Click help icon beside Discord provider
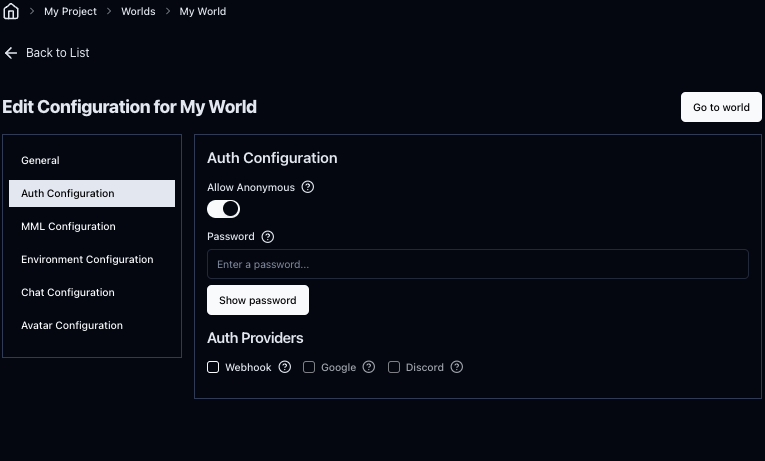coord(457,367)
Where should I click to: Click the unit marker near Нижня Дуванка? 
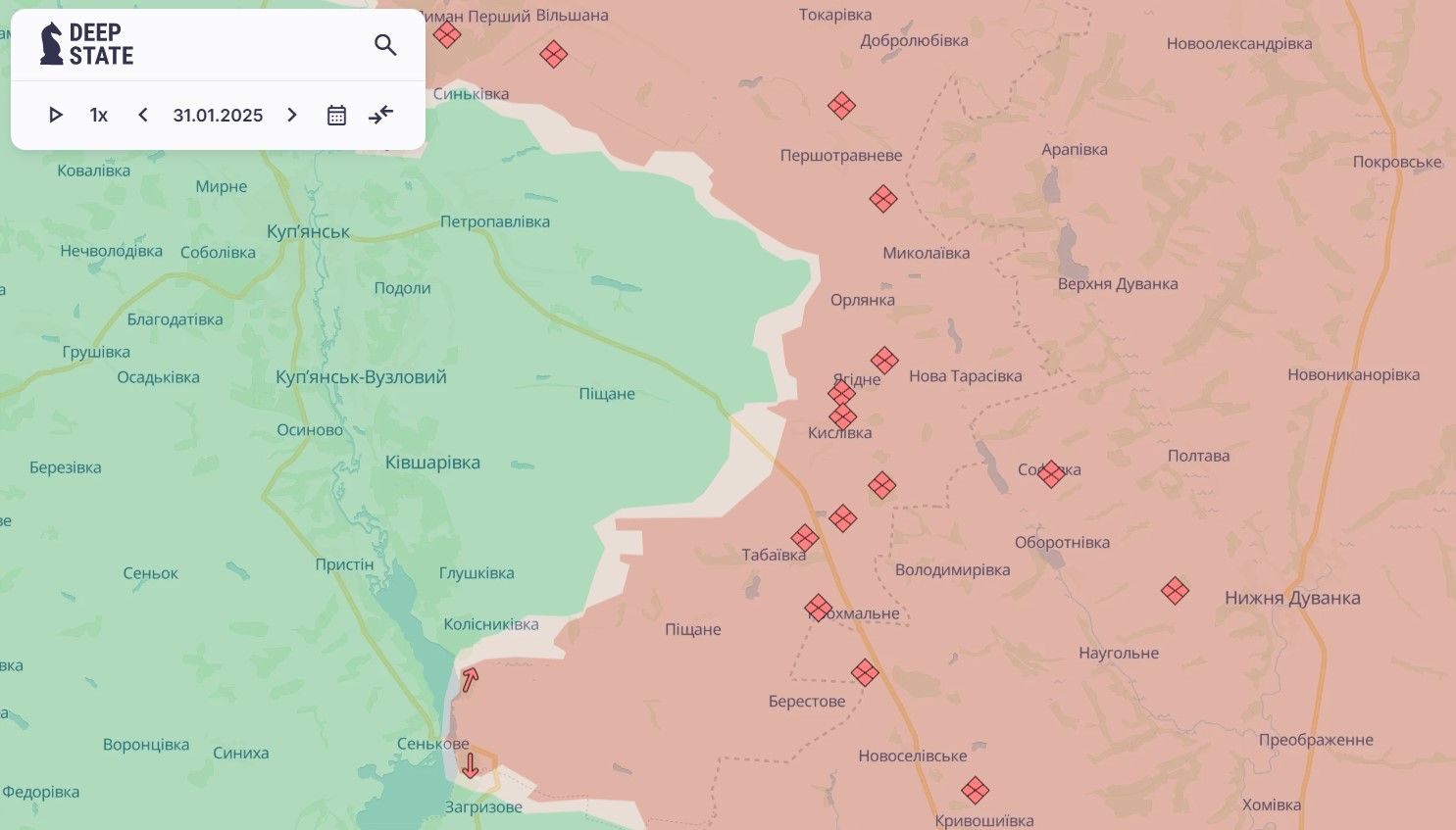(x=1175, y=591)
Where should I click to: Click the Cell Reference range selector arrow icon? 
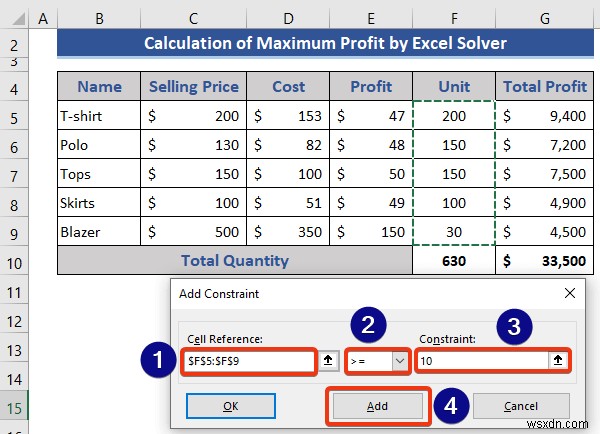point(328,360)
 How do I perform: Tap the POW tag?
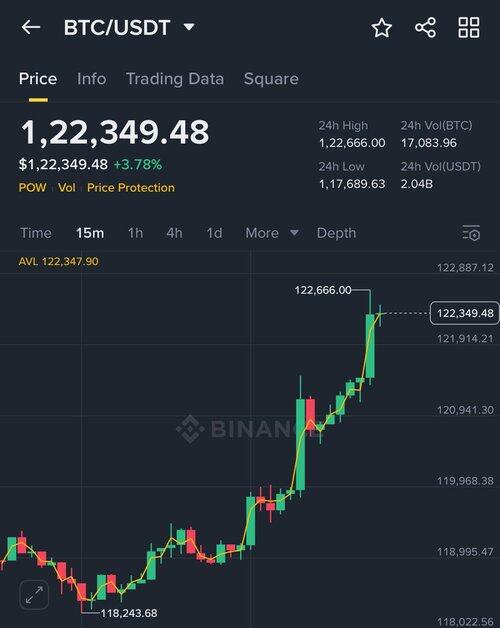32,187
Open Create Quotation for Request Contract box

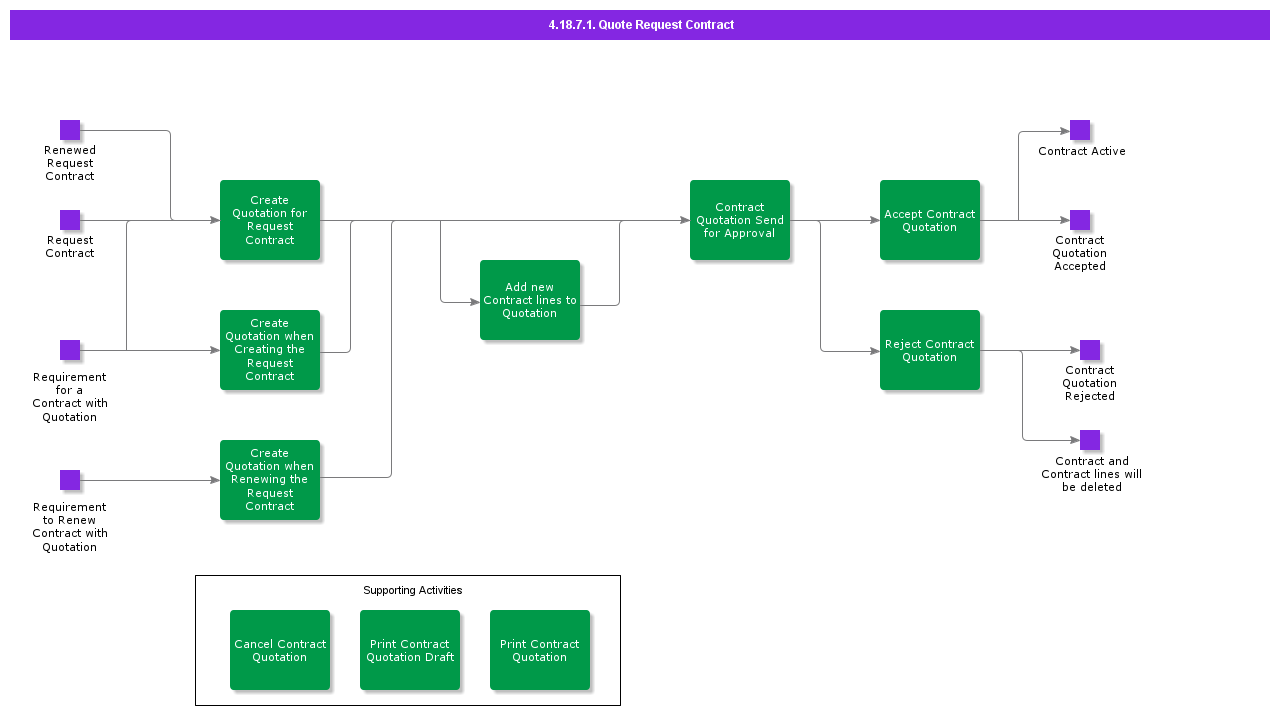270,220
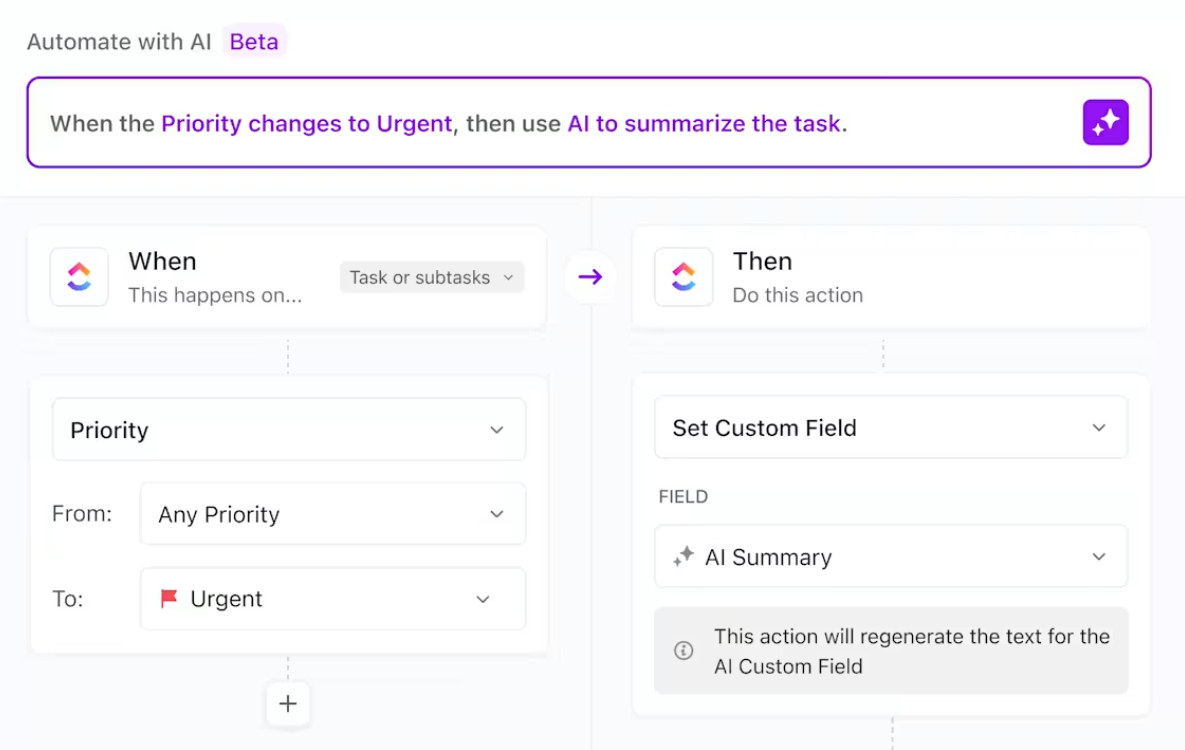Click the When card header title
This screenshot has width=1185, height=750.
[162, 261]
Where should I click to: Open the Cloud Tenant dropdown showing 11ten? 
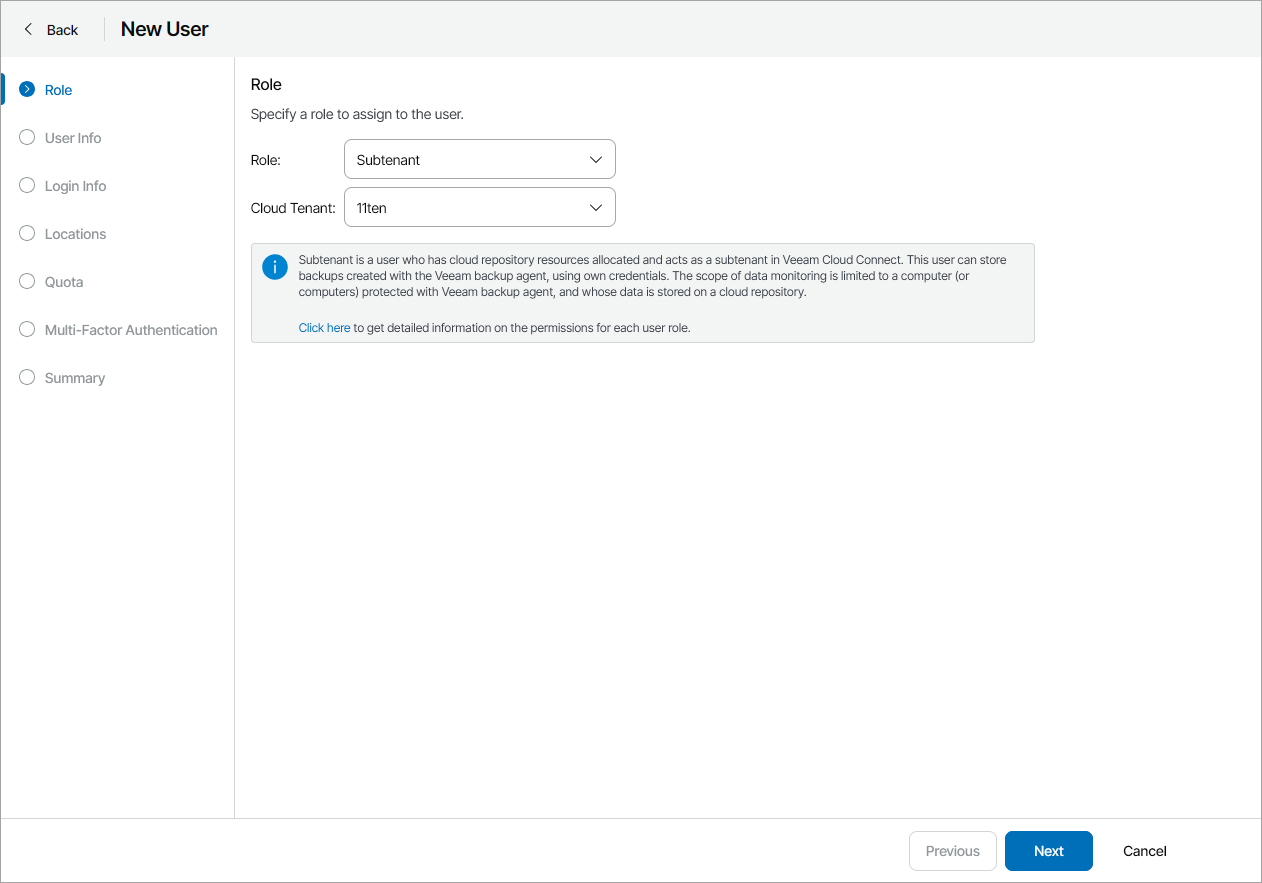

○ ○ ○ ○

From the line containing "Where should I click to: Click the Cell" down to the last line of the data, print every line exactly and nothing else. Pictures stay out of the copy.

Where should I click to: Click the Cell Reference range selector arrow icon? 
point(328,360)
 How do I perform: Tap the POW tag?
32,187
Open Create Quotation for Request Contract box

270,220
Click the When card header title
This screenshot has width=1185, height=750.
[162, 261]
Where should I click to: Open the Cloud Tenant dropdown showing 11ten? 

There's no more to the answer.